I also am a former journalist - former as in my college newspaper and summer jobs in the mid-to-late 70's and a few years full-time in the early 80's, back when there were newspapers. And I remember all of the things SSScout mentions, though a bit vaguely at this point. It was the period while computerization was taking over, and the computerization that did exist would probably not be recognizable today. I remember this one machine in the production shop at my college newspaper that (I think) printed the headlines, if you wanted to change the spacing between the letters you had to fool around with these toggle switches that worked in binary (and I am not a computer guy), and with no monitor, you just gave it your best shot, with the knowledge that you were probably going to have to try it again. There were a couple of other machines there that stopped working if you looked at them wrong. I did not spend most of my time there, I was usually in the news office tapping away at a manual typewriter. By the time I was reporting for a living, I was working on a computer, or rather, a terminal connected to a computer that took up most of a wall.

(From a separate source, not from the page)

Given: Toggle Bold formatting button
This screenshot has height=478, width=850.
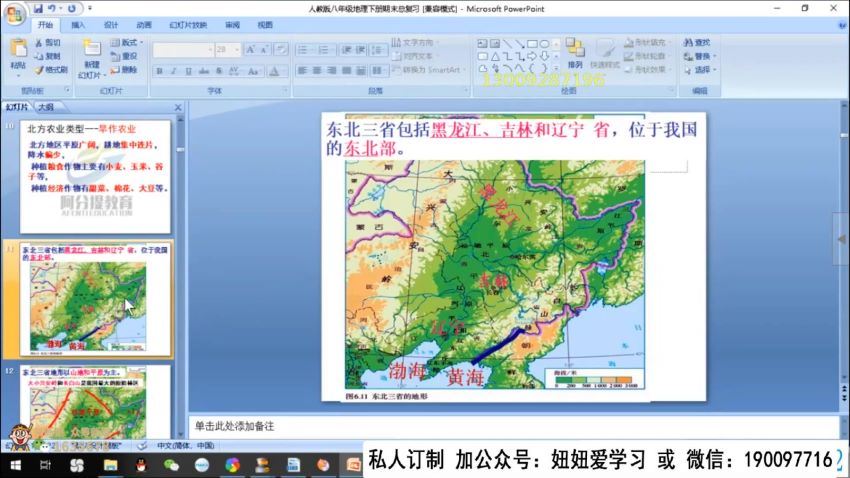Looking at the screenshot, I should click(x=160, y=71).
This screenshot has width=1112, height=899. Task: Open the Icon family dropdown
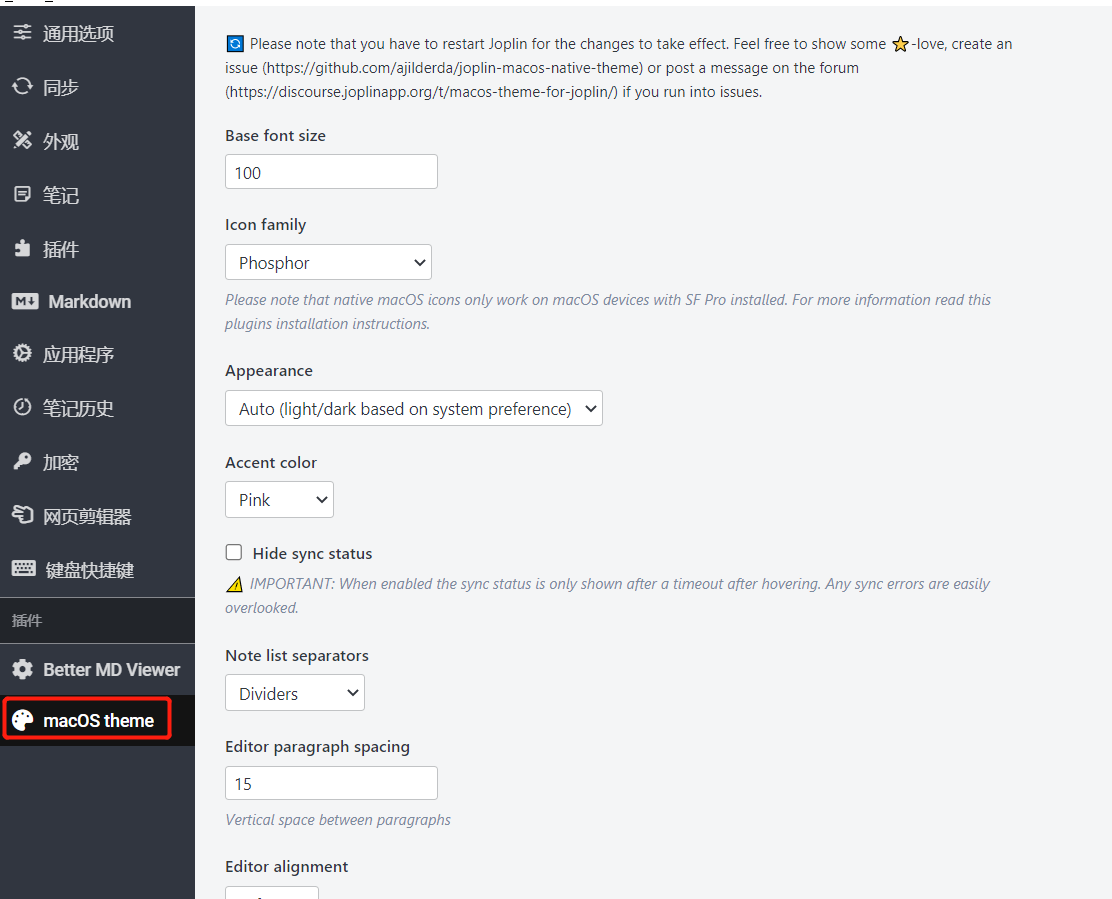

I suspect that all of that equipment - which was fairly new at the time - ended up in the scrap heap of history not too long after I moved on to another career.

NJCubScouter, 

 

I took News Reporting 101 in the spring of 2001. Print media hadn't yet entered its death spiral but it was on the horizon. In 2004, I got my first paying reporting job and the newswire was entirely online by this time. No print at all. This company was a start-up, backed by British venture capital. It sold to to Pearson, owner of the Financial Times, for hundreds of millions of dollars. Pearson flipped it again several years later. I'm pretty sure I missed the Golden of Age of American journalism.